4 Oct 2019
I was tootling along one day last week, quite focused on getting my business for the day done. In fact, I was feeling good about the progress I was making with my “to-do list.” Nothing is more satisfying to me than the sense of being in control of my schedule. I love checking off items on my “to-do list.”
As the scheme of things usually develops with me, this euphoric situation was not long-lived. It was left to the Gracious Mistress of the Parsonage to bring a sense of reality into my life.
“Haven’t you forgotten something?” She asked me.
This question drove me back to my daily planner. Frantically, I searched my schedule to see what appointment I had missed or what project I had overlooked this time. With all due respect to her, I could not find anywhere in my schedule, or on my calendar, where I had missed anything.
“No,” I cautiously said to her. “I seem to have covered everything.” With that, I flashed a confident smile in her direction.
She caught that smile and returned a menacing glance in my immediate direction. I caught her drift, which clearly undermined my previous confidence in my schedule.
“Don’t you recall,” my wife almost sneered, “your New Year’s resolution?”
This sent me into a mild panic. New Year’s resolutions, as everybody except my wife knows, are not to be taken seriously. People make such resolutions only because it’s the thing to do at the time. What a person says on New Year’s Eve should have no bearing whatsoever with the coming New Year.
Looking at her with all the seriousness I could muster at the time I said, “I really don’t know what you mean.”
At the time, I thought she mistook my seriousness for what she likes to call “my flippancy.”
“I think you know exactly what I mean,” she demanded.
Seeing the blank expression on my face, or more blank than usual, she began to realize I had no idea what she was talking about. Placing both hands on her hips, which is a warning sign to me of something ominous to follow, she stated her case.
“One of your New Year’s resolutions was to take a day off each week. When was the last time you took a day off?” She demanded.
Then it all started coming back to me. I did remember such a resolution. But if I recall it accurately, someone, I’ll mention no names, backed me into a corner forcing me into such a resolution.
At the time, the resolution was not the result of any serious contemplation on my part. I thought I was just placating her at the time. I never imagined months later she would be calling me on the carpet for it.
“Well,” I stammered, “there was that week in February when I took several days off.” Then my smile returned to me along with a little bit of confidence.
“You don’t mean those days you were sick in bed with a cold, do you? Tell me you’re not including those in the category of days off?”
My smile along with my confidence deserted me.
No matter what anybody says, I do sometimes think of taking a day off. And people should get credit for some of their intentions.
If, for example, I can’t actually take a day off, it should be enough to think about doing it. The only problem with this pitch is, my wife doesn’t buy it. Believe me, if she was buying, I would give a good discount to her.

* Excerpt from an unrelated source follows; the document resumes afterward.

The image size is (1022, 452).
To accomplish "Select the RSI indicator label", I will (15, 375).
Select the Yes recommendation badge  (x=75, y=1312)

“Okay,” I conceded. “I’ll take a day off next week.” I thought that would settle it and with any good luck by next week she will have forgotten this conversation.
This just points out one of the major differences between husbands and wives. When it comes to conversations, wives have total recall of every conversation they have ever had.
Of course, I don’t know if my wife has total recall on our conversations. There have been times when I thought she was making up what I said 13 years ago. I just had no way to prove it.
“Why not take a day off this week?” she queried.
“Let me think about it,” I tried stalling her, “and I’ll get back with you on the day.”
“How about tomorrow? It’s a day,” she replied.
Well, she had me there. Tomorrow was a day this week. My problem is I don’t like to make snap judgments on things affecting my schedule.
Looking back on the conversation, I can see my mistake. I hesitated. In my many years as a husband, I have noted whenever I hesitated, my wife assumed it was a sign of agreeing with her proposal.
“It’s settled then,” she said. “Tomorrow you will be taking the day off.”
This was an invitation I could not refuse. I love it when a plan comes together and I felt compelled to go along with the plan.
The Bible offers a wonderful invitation. “Come unto me, all ye that labour and are heavy laden, and I will give you rest. Take my yoke upon you, and learn of me; for I am meek and lowly in heart: and ye shall find rest unto your souls. For my yoke is easy, and my burden is light” (Matthew 11:28-30.)
My advice is to take God up on his marvelous offer, today, not tomorrow.